I was doing the value inventory exercise again this morning and paying attention to how I was thinking about each value. Most of the values are part of my make up in some shape or form, but where it gets difficult is being really honest with yourself about which values show up more in your behaviours and decision making.
This is where the discomfort sets in for me, because there are certain values that I would like to live by and yet I know that I’ve not really cultivated. These are values such as humour, fun, pleasure, sexuality, gratitude, love, mindfulness, skilfulness, beauty, adventure and creativity. My top 6 values are honesty, justice, spirituality, independence, compassion and self-care; there are a handful of others that are really important to me too, but these were the 6 that I’ve been demonstrating the most over the past few years. I want to call out that the top 2 values for me has always been honesty and justice, so that is the core of my being. But the remainder are values that have evolved and or which I have arrived at as a result of the choices I’ve made. When making these decisions I wasn’t actively choosing these values over others, rather, subconsciously I’ve made choices and manifested a life that cultivates behaviours that are driven by self-care, independence, compassion and spirituality. This makes perfect sense when I reflect back on the past 12 years as an adult and the circumstance that I’ve been through. These have been my survival values, so that I can get through the trauma and the pain.
But now that I am older, wiser and more experienced, it’s time to make more deliberate decisions about the values that I want to cultivate so that I can pull myself out of survival and learn how to thrive. I think this is a natural transition, because when you’re in your 20’s you’re still learning so much that regardless of how much adversity you face, you are learning how to survive in the world on your own. But I feel for me it’s now time to get myself out of the reactive state and more into the proactive stage of life and that for me is part of my soul journey and evolution.
I recognise there is a gap between where I am and the values I cultivate more of, this doesn’t mean they’re completely absent in my life, just that the focus hasn’t been on them. I get overwhelmed thinking about how much effort will be required to make shifts like this. Because even though I am going to make more deliberate decisions, there is no hiding the fact that my human brain is made up of a subconscious and unconscious brain that has it’s own patterns and coding wired into it! Making the shift consciously can be hard to do when you have formed certain habits, patterns of thinking and most importantly narratives that create obstacles for you to make the necessary changes. But if there is one thing that this year has taught me, is that you only need to take one step at a time towards the change in order to make progress.
So, the first step is to start reflecting on how and where I can cultivate these values further in my life. To be fair to myself I need to be selective, because I can’t focus on all of them all at once! Being realistic with your expectations and applying patience is so crucial to this journey. Not to mention, being compassionate and forgiving towards yourself because this will not be an overnight turn around for me. I haven’t fully decided which of these values I’m going to focus on, but I’m going to reflect and meditate on them a little bit more so that I can understand which one is more urgent for my growth.
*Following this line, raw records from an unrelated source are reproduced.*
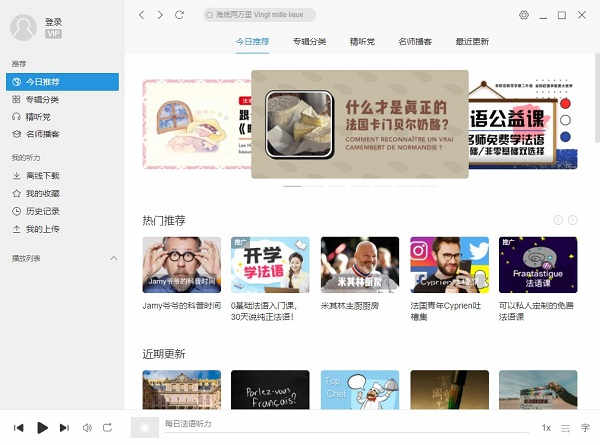Click the 登录 login link
Viewport: 600px width, 445px height.
click(x=53, y=21)
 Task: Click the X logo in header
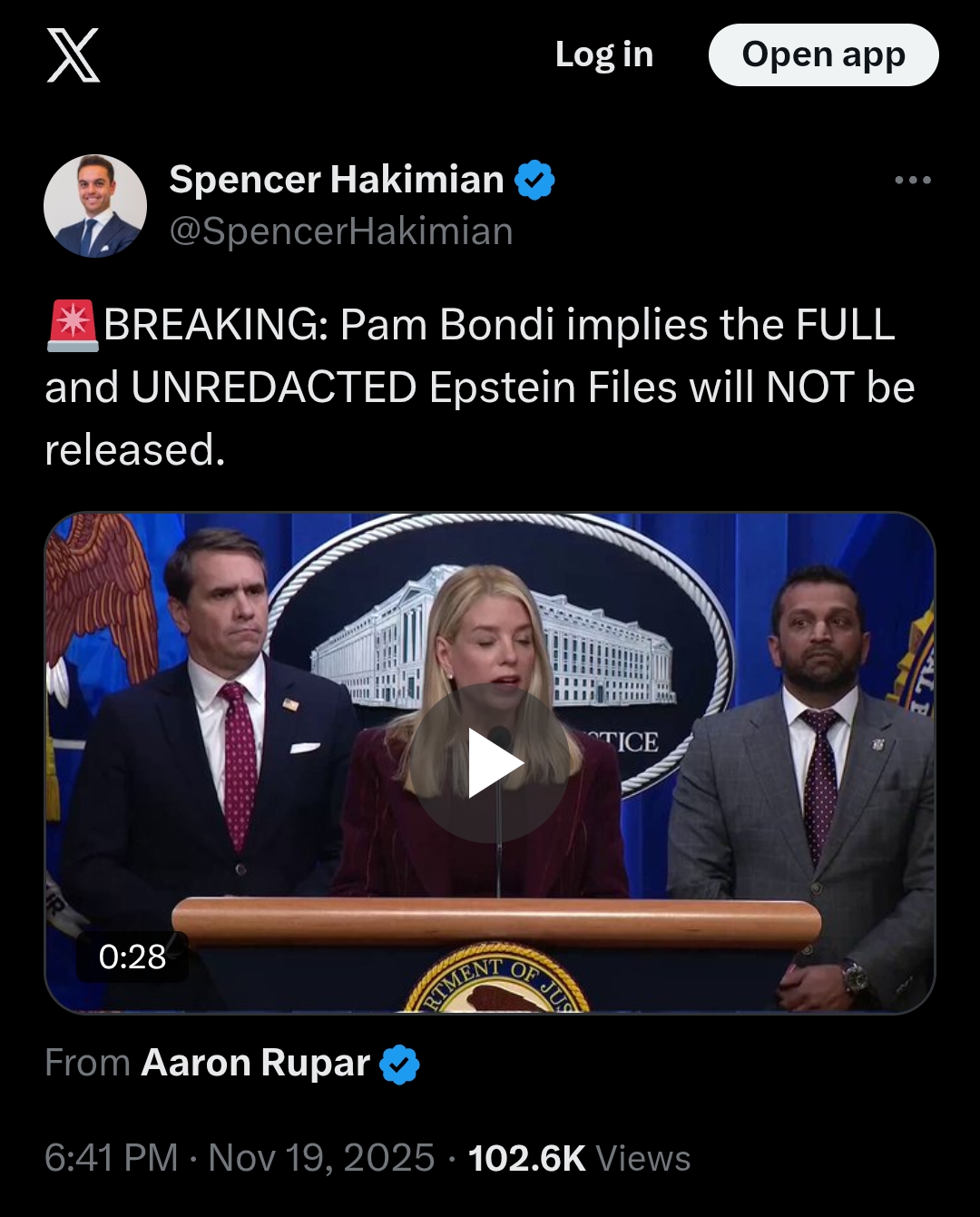[x=74, y=55]
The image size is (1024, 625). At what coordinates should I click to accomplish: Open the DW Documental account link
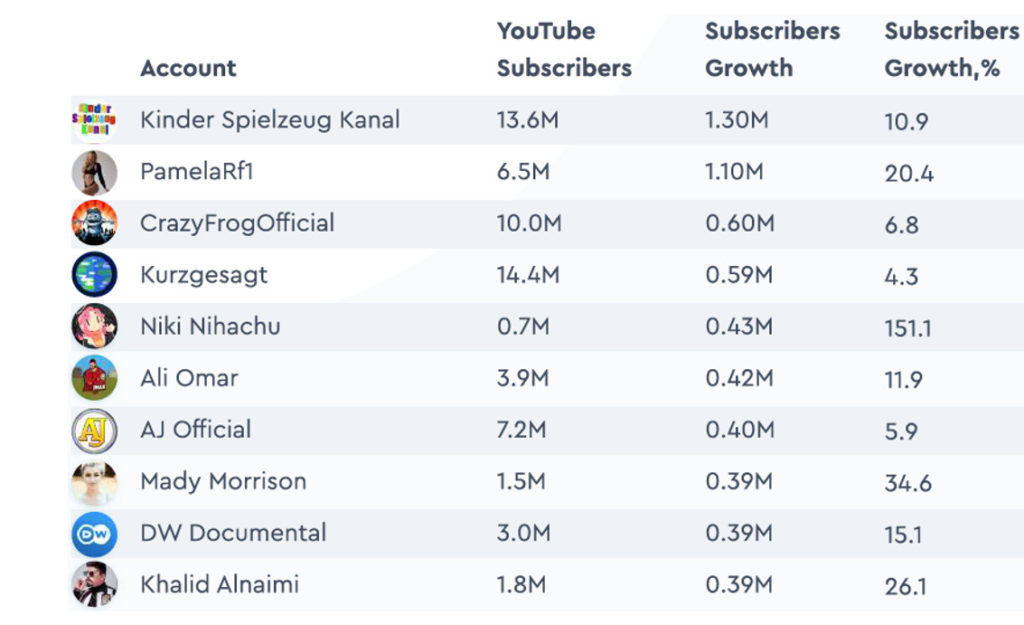coord(233,533)
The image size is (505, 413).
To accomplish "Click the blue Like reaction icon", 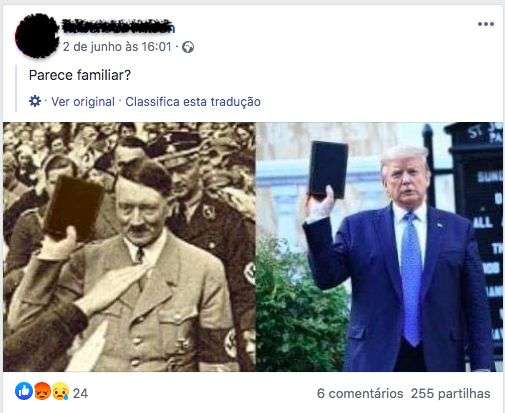I will tap(24, 391).
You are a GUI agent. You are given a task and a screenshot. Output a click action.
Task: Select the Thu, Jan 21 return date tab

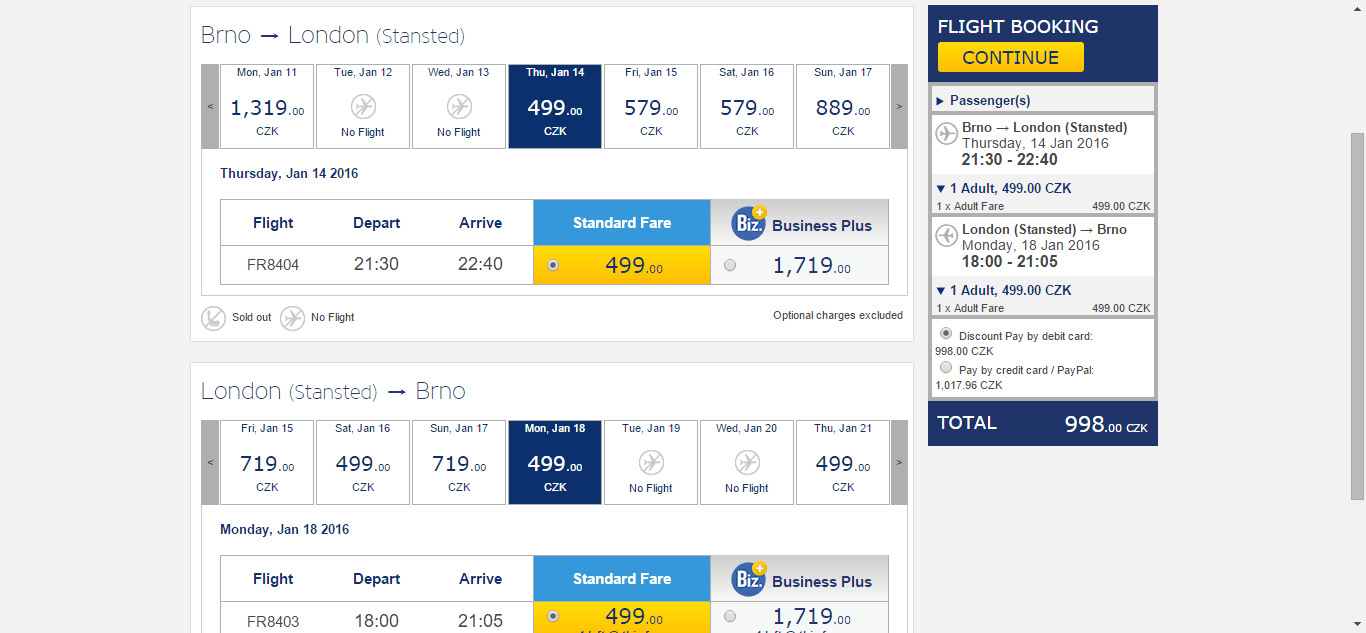click(x=843, y=462)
Have you thought about the values that drive your behaviours and thoughts? Have you considered whether or not they’re the right values for where you are in your life at the moment? Remember that whilst there are certain values that will be constants, there are others that can be re-prioritised so that you can have different types of experiences throughout your life, each relevant to your personal evolution.
I highly recommend the value inventory exercise to anyone, you can look up the various lists that are online and or just make your own list if you want. Remember there is no right or wrong here, there is no need to judge yourself or others for how they select their values. It’s all about getting insight into your thoughts and behaviours so that you can start taking the steps you need towards choices and changes that will cultivate more joy and bliss into your life.
Don’t be afraid of changing. Don’t be afraid of your own evolution and growth.